-- ENTRIES SHOWN --

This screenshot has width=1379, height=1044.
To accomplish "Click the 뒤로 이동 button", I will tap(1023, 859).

...

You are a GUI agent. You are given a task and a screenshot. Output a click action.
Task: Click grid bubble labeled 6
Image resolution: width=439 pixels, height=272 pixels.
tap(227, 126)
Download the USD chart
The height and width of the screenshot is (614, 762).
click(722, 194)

--

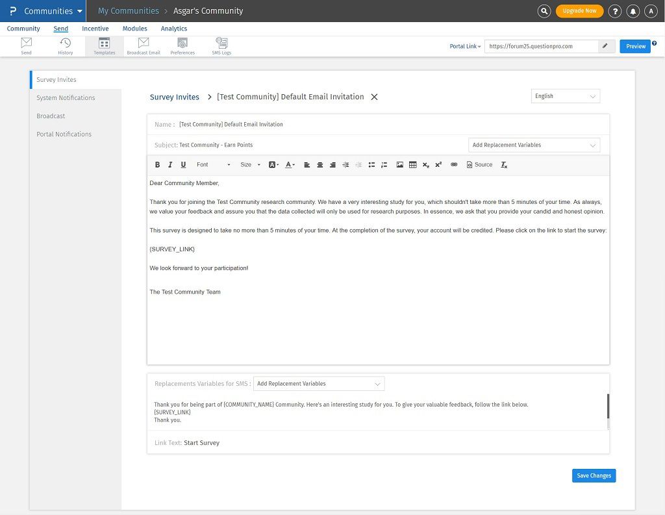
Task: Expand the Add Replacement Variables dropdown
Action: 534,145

-- EXERCISE --
Give again exactly, and only, the lines above starting at the one with "You are a GUI" and ending at the one with "Task: Click grid bubble labeled 6".

-- FINAL ANSWER --
You are a GUI agent. You are given a task and a screenshot. Output a click action.
Task: Click grid bubble labeled 6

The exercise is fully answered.